**About this task:**
Carry on the news report about the same-sex couple's citizenship lawsuit against the State Department, starting after its last sentence.

::: Study text :::

Law360 (May 16, 2019, 4:16 PM EDT) — A D.C. federal judge paved the way Wednesday for a same-sex couple’s lawsuit challenging a U.S. Department of State policy requiring a biological relationship between foreign-born children and their American parent to see the inside of a courtroom.
In a minute order without an opinion, U.S. District Judge Emmet G. Sullivan rejected the federal government’s request to have the couple’s lawsuit thrown out, clearing an early hurdle for U.S. citizen Allison Dawn Blixt to have her son — who was carried by her Italian wife, Stefania Zaccari, through the use of an anonymous sperm donor and born abroad — declared an American citizen at birth.
Blixt and Zaccari were already married at the time of their son Lucas’ birth in London, and they are both his legal parents. But the State Department applied a provision of the Immigration and Nationality Act governing citizenship for children born to a binational couple abroad “out of wedlock,” which explicitly requires the child to be related biologically to the American parent to be born a U.S. citizen.
As a result, since Lucas is not biologically related to Blixt, the State Department found he did not qualify for U.S. citizenship at birth. The State Department did recognize the couple’s other child as an American citizen at birth because he was carried by Blixt.
“The judge’s decision to hear this case is an important step forward for the Zaccari-Blixt family and all families who are currently being denied equal treatment under the law,” Aaron C. Morris of Immigration Equality, who is representing the family, said in a statement. “The government should change its policy, and we will keep fighting until they do.”
The court’s decision arrives in the wake of a California federal judge’s ruling in favor of another same-sex couple in a similar suit, brought by the same counsel on behalf of a married gay couple, one American and one Israeli. The couple had twins in Canada after two eggs from the same donor — one fertilized with the American’s sperm and one with the Israeli’s sperm — were implanted in a gestational surrogate. Similarly, the State Department granted birthright citizenship to the son related to his American father but refused to do so for the boy related to his Israeli dad.

::: Data block :::

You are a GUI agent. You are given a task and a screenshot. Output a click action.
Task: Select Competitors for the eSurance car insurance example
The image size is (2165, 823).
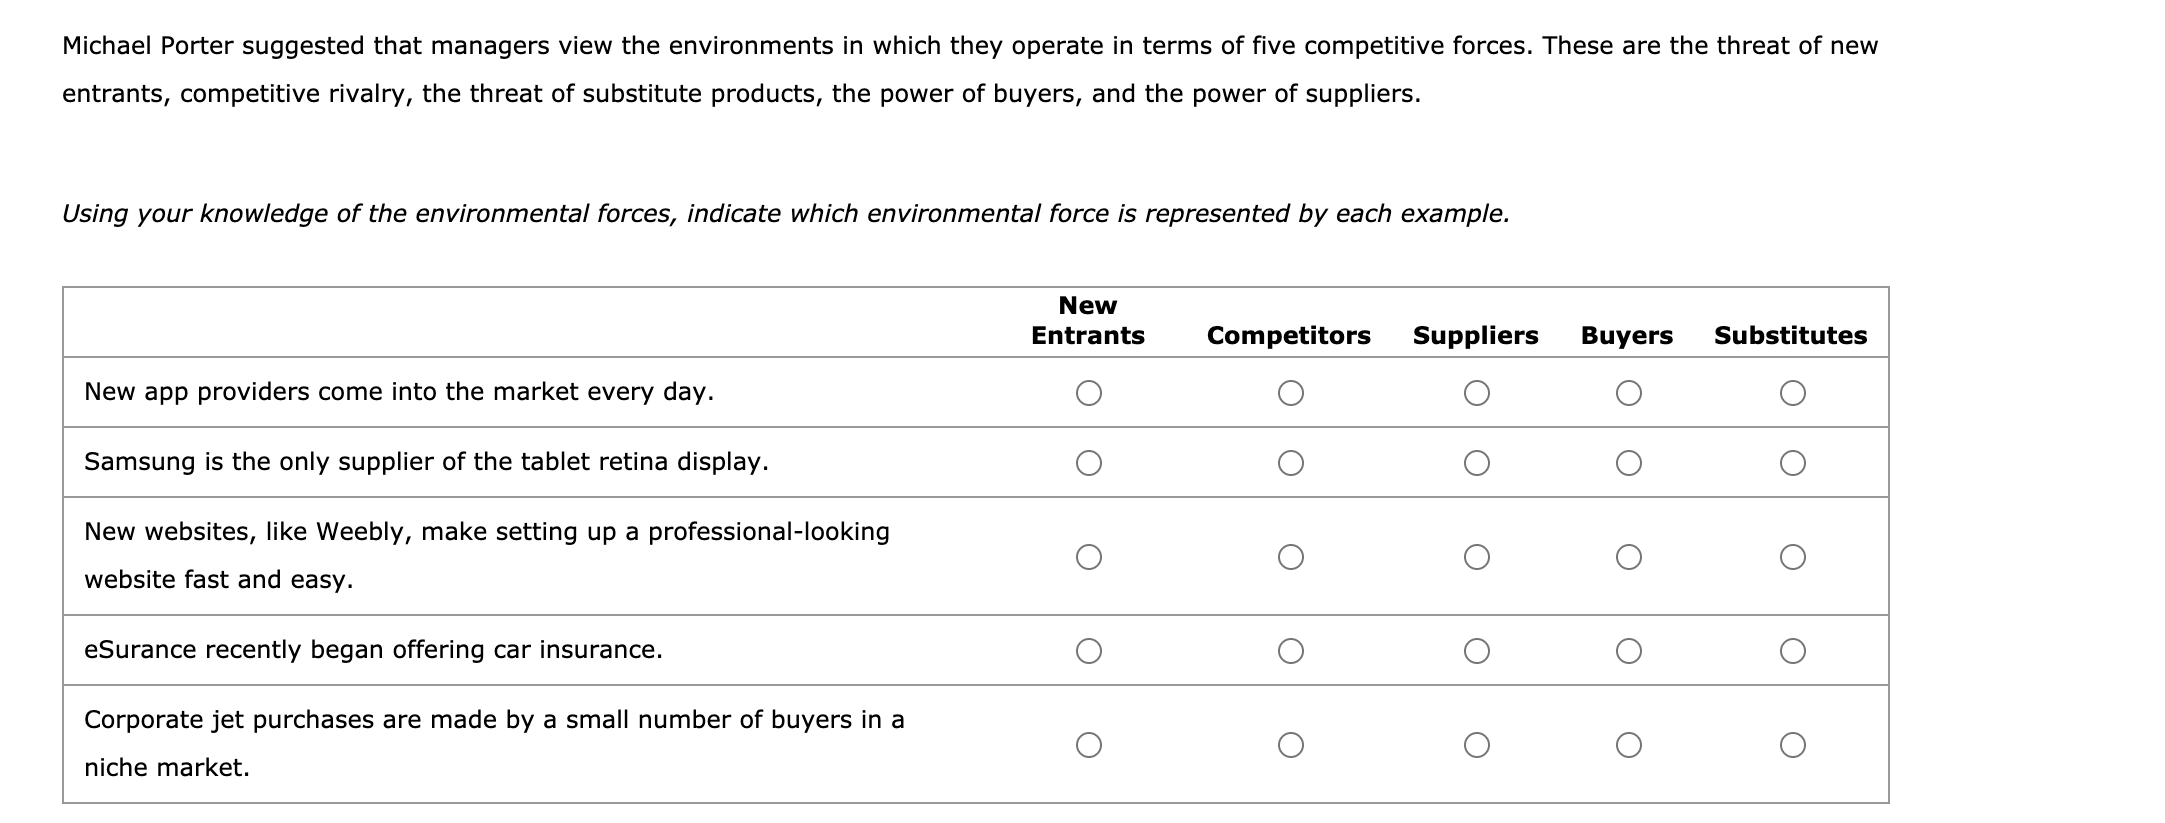tap(1290, 650)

:::

**Exercise answer:**
In a decision that’s currently on appeal at the Ninth Circuit, the California court ruled that the child did not need to show he is related to his American parent to be a U.S. citizen at birth if the couple is married, finding that the State Department’s interpretation of the federal immigration statute’s relevant provision as requiring a blood relation was “strained.”
But the judge stopped short of issuing a permanent injunction banning the State Department’s interpretation of the INA’s citizenship provisions for all families in similar situations, holding that such an injunction is “well beyond” what that family would need for complete relief for their son.
The Zaccari-Blixt family filed suit in January 2018, arguing that the State Department’s refusal to recognize the couple’s marriage when applying the INA provision for children born abroad “out of wedlock,” known as Section 309, was unconstitutional and violates administrative law.
The government moved to dismiss the case in September, contending that there is no relief available because even if the State Department had applied the provision for married couples, known as Section 301, where one parent is a U.S. citizen who meets a residency requirement, a blood relationship would still be required under guidance in the department’s foreign affairs manual.
The government explained that the State Department interprets the phrase “born … of parents,” included in the provision for children born to married couples, or “in wedlock,” to require a blood relation to both married parents, where “in wedlock” means “birth during the marriage of the biological parents to each other.”
A State Department official declined to comment on pending litigation, but said that the department’s citizenship guidance for children born through assisted reproductive technology is “longstanding” and has “been unchanged for several years,” aside from “non-substantive updates.”
According to the federal court docket, the Zaccari-Blixt family’s case will now move into discovery and mediation.
The family is represented by Elizabeth A. Cassady, Theodore Edelman, Jessica Klein, Philip L. Graham Jr. and Lauren M. Goldsmith of Sullivan & Cromwell LLP and Aaron C. Morris of Immigration Equality.